__EXCERPTED TEXT__:
Don’t let tattoos colour your judgement

Acas recently asked employers that ban visible tattoos to reconsider their approach, but what's the legal stance?

How employees present themselves in the workplace has been in the spotlight lately, with litigation on religious dress and an online petition calling for it to be made illegal to require women to wear high heels at work. Most recently, conciliation service Acas has encouraged employers that ban visible tattoos at work to reconsider their approach.

How do employers currently approach tattoos in the workplace?

A recent survey indicated that up to 30% of those aged under 24 have tattoos, and a fifth of people under 40 have been inked. But despite their rise in popularity, and growing acceptance generally, the approach to tattoos in the workplace still varies widely.

Some organisations are concerned about how tattoos might affect their corporate image and professionalism so have adopted a strict approach to appearance. Others, traditionally those working in creative industries or with younger clients, take a more tolerant approach.

__MATERIAL SHOWN__:
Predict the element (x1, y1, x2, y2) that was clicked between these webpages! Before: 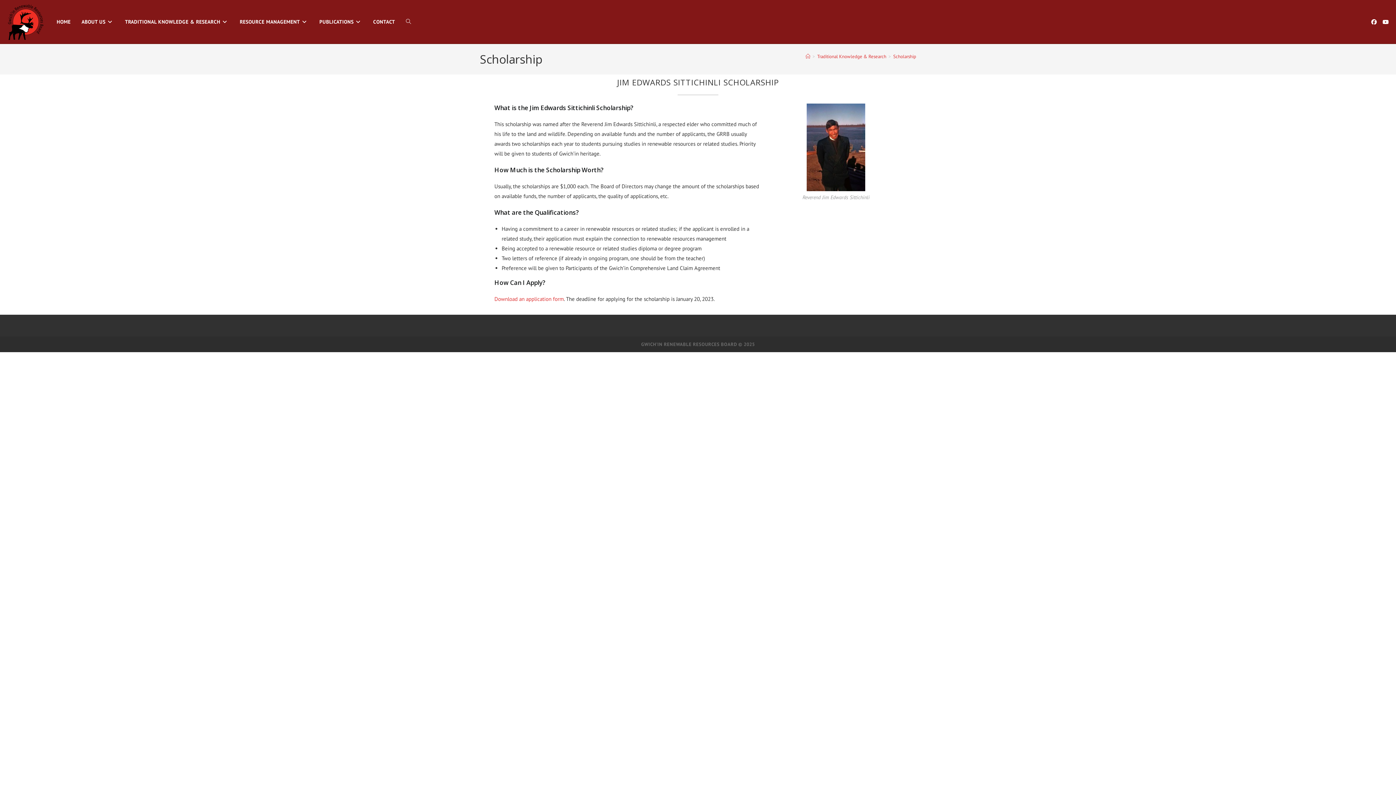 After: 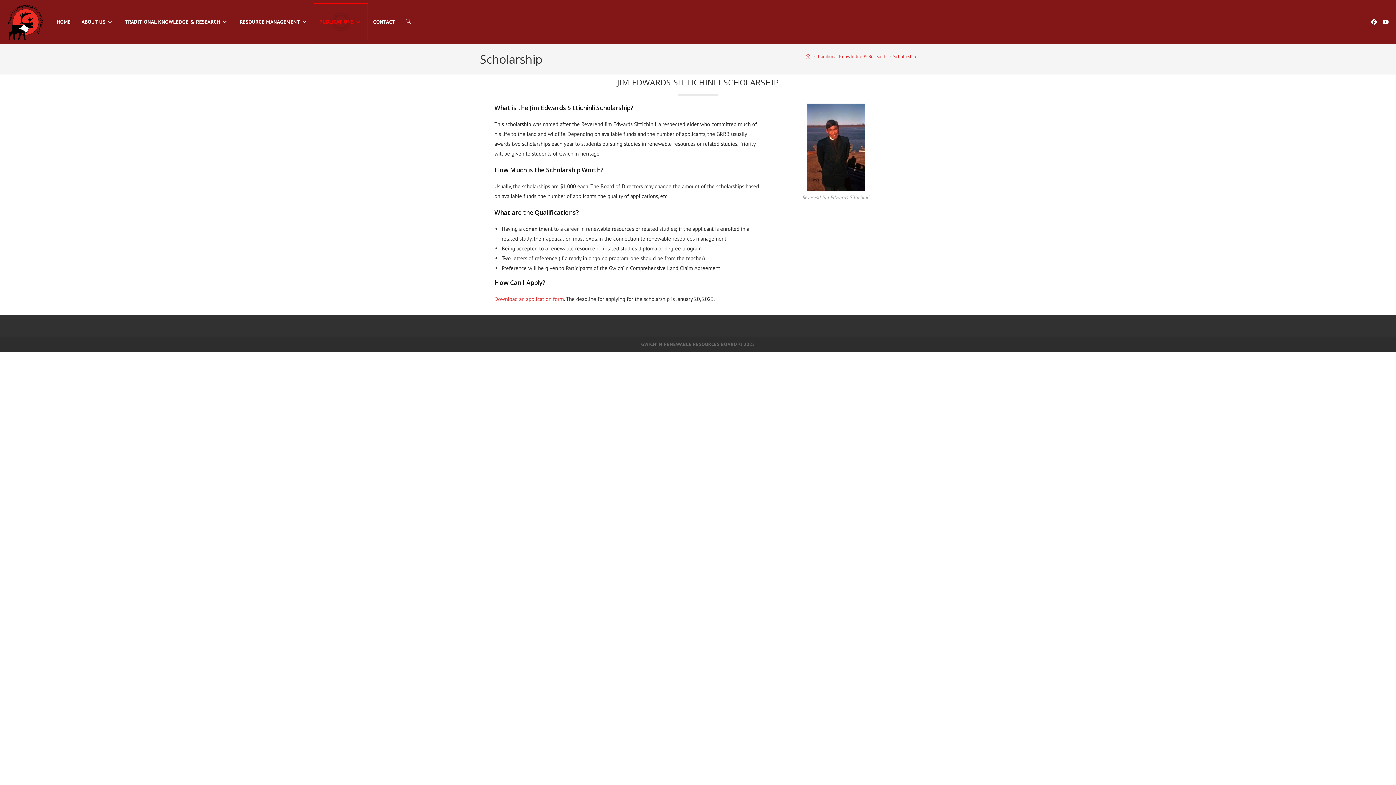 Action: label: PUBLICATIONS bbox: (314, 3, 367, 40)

* * *

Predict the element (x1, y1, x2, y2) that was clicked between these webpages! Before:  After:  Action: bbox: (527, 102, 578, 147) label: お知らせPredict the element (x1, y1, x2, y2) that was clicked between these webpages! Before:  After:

--

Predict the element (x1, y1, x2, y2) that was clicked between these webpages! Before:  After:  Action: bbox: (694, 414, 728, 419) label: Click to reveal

__PROBLEMS__:
#1 In the article on tattoos at work, which developments does the opening paragraph cite as having put the way employees present themselves at work in the spotlight?
#2 Write the next part of the article on tattoos at work, starting after the sentence about organizations in creative industries or with younger clients taking a more tolerant approach.
The material plays no part in what follows.

__THE RESPONSES__:
#1
- Litigation on religious dress
- An online petition calling for it to be made illegal to require women to wear high heels at work
- Acas encouraging employers that ban visible tattoos at work to reconsider their approach

#2
Recent studies have suggested that people with visible tattoos are still disadvantaged when it comes to applying for a job, regardless of how well-qualified they are. This kind of evidence has led Acas to suggest that employers who ban tattoos, or who will not hire people with visible body art, are potentially missing out on talent.

Some organisations have already started to reconsider their ‘no tattoo’ policies. For example, after an online petition Starbucks’ employees are now permitted to display ‘tasteful’ tattoos (provided they are not visible on the face or throat). The army no longer automatically rejects candidates whose ink can be seen.

Is there a discrimination risk if tattoos are banned at work?

Businesses are entitled to form their own rules on appearance at work, provided they do not put a group with a particular protected characteristic (such as age, race, sex, or religion/belief) at a disadvantage. Potentially discriminatory restrictions can be justified if they are a proportionate means of achieving a legitimate aim, such as promoting a corporate image.

There is no law protecting tattooed employees from being discriminated against solely on the grounds that they have a tattoo. However, those who are tattooed because of their race or as a manifestation of their religion or belief (e.g. temporary henna tattoos) may be able to bring a discrimination claim.

According to a 2015 YouGov poll the average age at which a person chooses to get a tattoo is 21. There is, therefore, a risk of generational prejudice. Younger employees might try to argue that banning tattoos, while applicable to the entire workforce, indirectly affects them more than others and so is age discrimination.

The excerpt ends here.